EXERCISE PASSAGE:
________________________________________
Some time ago I wrote a bit about the authority of the Bible, which you can read here. Beneath the issues of orthodoxy, orthopraxy, theology and denominationalism we will often find some discussion about the Scriptures, with questions as seemingly elementary as, “what constitutes Scripture?” We are taught as children that the Bible consists of 66 books, beginning with Genesis, ending with Revelation, all inspired by the Holy Spirit (the Aprocrapha is, of course, not inspired). We even somehow think that the order of the books is important, sometimes judging those who don’t know where Romans is.
This morning I read a couple of very interesting posts on the subject on the internet monk blog. The first is by Michael Spencer (the IM himself – he’s actually Baptist, I think), who identifies himself as a “post-evangelical,” which he defines elsewhere on his blog. The second post (on the same internet monk site) is by guest-poster Josh Stodtbeck, a Lutheran blogger who gives a Lutheran perspective on the Scriptural Canon.
________________________________________
DIRECTIONS FOR THIS TASK:
Repeat word for word the part of the post about Scripture that opens with the words containing "Some time ago" and closes with "where Romans is.". The lines that come next have nothing to do with the post about Scripture.

GIVEN MATERIAL:
________________________________________
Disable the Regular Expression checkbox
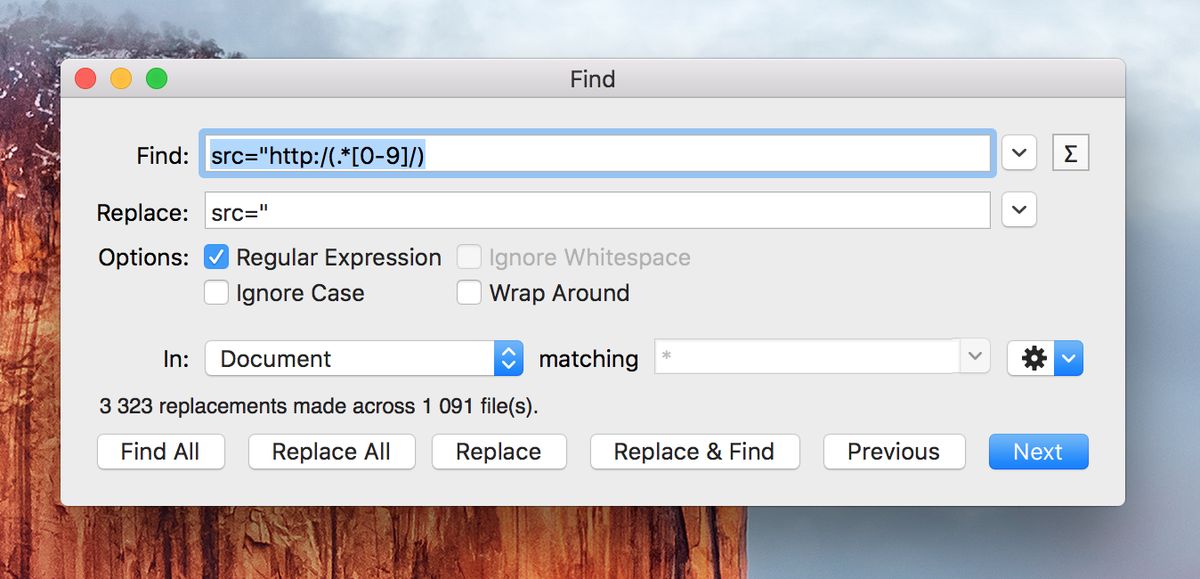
________________________________________
SOLVED EXERCISE:
Some time ago I wrote a bit about the authority of the Bible, which you can read here. Beneath the issues of orthodoxy, orthopraxy, theology and denominationalism we will often find some discussion about the Scriptures, with questions as seemingly elementary as, “what constitutes Scripture?” We are taught as children that the Bible consists of 66 books, beginning with Genesis, ending with Revelation, all inspired by the Holy Spirit (the Aprocrapha is, of course, not inspired). We even somehow think that the order of the books is important, sometimes judging those who don’t know where Romans is.